Nicarágua lamenta morte de Marco Aurélio Garcia, ex-assessor de Lula e Dilma

Manágua, 20 jul (EFE).- O governo da Nicarágua lamentou nesta quinta-feira a morte do historiador Marco Aurélio Garcia, que foi assessor especial para Assuntos Internacionais dos governos de Luiz Inácio Lula da Silva e Dilma Rousseff, falecido hoje aos 76 anos vítima de um infarto.

"Cumprimentar nesta hora triste os companheiros do Partido dos Trabalhadores (PT), Lula e Dilma, com todo o carinho e a solidariedade do comandante Daniel (Ortega), minha pessoa, o nosso povo, nosso FSLN (Frente Sandinista da Libertação Nacional), acompanhando-lhes nesta hora triste", declarou a vice-presidente e primeira-dama, Rosario Murillo, em uma mensagem.

O Executivo da Nicarágua destacou "o exemplo de trabalho em todos os temas das relações internacionais" do historiador brasileiro.

Nascido em Porto Alegre, Garcia sofria há anos de problemas cardíacos que se agravaram em 2013 e levaram os médicos a realizar uma complicada operação para implantar duas pontes de safena.

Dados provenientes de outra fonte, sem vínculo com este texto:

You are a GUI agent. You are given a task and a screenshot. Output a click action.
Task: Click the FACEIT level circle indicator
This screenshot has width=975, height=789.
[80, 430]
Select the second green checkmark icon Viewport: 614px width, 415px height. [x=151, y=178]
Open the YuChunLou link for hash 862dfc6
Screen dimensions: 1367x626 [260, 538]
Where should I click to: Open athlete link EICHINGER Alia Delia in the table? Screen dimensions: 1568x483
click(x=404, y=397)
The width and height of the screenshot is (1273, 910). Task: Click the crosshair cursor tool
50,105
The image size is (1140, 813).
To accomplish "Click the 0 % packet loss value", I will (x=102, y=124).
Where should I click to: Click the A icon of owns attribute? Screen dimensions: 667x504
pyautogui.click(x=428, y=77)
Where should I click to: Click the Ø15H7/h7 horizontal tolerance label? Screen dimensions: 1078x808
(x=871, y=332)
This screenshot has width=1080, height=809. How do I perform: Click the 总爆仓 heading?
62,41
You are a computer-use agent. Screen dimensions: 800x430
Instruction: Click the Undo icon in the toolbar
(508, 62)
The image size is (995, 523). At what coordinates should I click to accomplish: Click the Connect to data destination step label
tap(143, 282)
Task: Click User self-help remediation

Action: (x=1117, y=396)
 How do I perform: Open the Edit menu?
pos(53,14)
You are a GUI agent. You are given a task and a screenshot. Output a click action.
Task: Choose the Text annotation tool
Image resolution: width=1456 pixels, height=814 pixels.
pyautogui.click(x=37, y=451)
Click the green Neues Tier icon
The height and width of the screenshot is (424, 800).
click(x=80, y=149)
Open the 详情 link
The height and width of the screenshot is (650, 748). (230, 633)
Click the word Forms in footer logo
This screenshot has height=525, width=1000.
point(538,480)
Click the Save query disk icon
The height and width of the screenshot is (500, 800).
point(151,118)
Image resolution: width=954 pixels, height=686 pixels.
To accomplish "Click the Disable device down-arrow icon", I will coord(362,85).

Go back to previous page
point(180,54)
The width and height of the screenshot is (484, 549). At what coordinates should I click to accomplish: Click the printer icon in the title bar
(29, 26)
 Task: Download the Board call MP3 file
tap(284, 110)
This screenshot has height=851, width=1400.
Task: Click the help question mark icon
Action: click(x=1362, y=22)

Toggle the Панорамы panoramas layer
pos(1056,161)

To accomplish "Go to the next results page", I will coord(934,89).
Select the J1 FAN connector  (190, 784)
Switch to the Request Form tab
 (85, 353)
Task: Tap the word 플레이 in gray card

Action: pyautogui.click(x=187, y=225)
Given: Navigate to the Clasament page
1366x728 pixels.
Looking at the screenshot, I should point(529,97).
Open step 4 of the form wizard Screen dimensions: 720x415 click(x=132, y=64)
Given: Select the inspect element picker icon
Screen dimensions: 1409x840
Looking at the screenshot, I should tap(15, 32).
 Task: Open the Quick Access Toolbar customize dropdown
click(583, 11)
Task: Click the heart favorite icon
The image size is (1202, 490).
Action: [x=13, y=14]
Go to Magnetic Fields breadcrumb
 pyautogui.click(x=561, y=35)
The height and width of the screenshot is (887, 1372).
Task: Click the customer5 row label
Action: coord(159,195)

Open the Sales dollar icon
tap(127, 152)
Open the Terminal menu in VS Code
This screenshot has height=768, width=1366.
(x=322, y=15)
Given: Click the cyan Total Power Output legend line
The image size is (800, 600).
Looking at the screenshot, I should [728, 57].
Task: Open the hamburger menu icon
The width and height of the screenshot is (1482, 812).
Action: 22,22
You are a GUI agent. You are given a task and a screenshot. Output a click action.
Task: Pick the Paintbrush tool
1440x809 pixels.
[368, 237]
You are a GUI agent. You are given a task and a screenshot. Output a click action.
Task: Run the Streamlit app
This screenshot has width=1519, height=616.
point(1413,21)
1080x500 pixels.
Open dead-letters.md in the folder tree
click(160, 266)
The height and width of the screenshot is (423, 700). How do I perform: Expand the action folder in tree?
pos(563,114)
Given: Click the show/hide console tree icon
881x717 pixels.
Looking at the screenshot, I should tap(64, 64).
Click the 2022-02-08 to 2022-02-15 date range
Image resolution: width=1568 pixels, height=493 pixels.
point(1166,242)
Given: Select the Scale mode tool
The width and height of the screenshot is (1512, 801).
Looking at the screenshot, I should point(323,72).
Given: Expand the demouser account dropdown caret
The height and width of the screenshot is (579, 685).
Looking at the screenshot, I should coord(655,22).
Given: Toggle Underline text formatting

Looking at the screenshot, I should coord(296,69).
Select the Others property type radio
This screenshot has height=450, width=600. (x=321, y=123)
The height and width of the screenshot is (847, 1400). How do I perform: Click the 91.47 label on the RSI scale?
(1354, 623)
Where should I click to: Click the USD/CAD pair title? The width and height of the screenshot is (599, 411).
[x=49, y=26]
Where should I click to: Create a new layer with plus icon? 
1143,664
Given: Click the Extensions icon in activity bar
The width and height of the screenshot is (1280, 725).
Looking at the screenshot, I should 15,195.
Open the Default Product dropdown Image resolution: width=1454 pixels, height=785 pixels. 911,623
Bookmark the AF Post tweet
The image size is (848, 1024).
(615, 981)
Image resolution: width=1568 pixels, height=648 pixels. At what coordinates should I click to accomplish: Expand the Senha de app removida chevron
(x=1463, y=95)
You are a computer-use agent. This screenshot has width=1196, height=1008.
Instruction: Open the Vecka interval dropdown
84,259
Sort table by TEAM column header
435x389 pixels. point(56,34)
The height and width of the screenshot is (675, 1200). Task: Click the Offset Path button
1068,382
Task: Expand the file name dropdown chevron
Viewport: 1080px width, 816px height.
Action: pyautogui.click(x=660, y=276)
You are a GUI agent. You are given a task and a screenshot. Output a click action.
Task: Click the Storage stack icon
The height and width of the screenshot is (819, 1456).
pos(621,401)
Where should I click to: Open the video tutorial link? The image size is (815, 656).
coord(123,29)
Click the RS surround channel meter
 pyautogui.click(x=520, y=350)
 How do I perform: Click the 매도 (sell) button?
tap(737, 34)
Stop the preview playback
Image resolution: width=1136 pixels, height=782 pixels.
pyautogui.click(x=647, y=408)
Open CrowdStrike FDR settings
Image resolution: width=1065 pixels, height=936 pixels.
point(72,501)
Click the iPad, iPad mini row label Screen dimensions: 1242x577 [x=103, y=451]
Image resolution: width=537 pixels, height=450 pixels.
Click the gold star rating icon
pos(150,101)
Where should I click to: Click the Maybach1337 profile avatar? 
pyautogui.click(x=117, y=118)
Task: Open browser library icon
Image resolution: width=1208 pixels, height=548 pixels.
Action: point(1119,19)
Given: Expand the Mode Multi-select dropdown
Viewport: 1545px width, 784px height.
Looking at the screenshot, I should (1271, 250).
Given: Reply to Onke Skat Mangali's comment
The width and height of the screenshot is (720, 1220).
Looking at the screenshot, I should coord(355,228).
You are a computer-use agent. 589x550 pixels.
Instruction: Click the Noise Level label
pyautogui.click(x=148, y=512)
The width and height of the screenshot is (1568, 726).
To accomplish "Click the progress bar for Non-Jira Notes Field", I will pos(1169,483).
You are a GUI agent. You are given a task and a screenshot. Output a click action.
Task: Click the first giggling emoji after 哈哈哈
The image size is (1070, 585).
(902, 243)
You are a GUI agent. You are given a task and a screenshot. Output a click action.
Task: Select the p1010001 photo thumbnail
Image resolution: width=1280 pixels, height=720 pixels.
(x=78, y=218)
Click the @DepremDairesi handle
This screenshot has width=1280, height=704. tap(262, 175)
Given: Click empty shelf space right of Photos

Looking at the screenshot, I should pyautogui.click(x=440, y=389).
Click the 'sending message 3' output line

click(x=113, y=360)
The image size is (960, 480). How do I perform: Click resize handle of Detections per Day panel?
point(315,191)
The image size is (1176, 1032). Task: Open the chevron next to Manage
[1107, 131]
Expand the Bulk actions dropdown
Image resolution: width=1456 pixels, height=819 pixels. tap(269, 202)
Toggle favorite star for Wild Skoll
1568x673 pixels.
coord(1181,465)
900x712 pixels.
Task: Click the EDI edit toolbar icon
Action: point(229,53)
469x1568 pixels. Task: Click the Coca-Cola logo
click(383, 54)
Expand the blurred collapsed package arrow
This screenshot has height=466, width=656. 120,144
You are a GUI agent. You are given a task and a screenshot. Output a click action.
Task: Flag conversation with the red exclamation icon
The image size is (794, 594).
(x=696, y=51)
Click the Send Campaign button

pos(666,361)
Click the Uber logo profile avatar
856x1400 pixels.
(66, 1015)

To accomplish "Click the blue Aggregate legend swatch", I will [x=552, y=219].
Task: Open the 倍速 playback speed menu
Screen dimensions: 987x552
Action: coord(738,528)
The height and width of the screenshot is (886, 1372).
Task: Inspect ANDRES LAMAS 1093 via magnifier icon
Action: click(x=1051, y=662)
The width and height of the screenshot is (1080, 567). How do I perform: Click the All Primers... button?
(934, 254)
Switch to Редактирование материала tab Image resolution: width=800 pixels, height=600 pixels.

Durante os governos do PT, o professor aposentado de História da Unicamp foi um homem-chave na política externa do Brasil, especialmente em assuntos ligados à América Latina, região à qual dedicou boa parte de seus estudos e sua vida política.

Garcia participou em 1980 da fundação do PT ao lado de Lula e também foi um dos promotores do Foro de São Paulo, que reúne os partidos de esquerda da América Latina.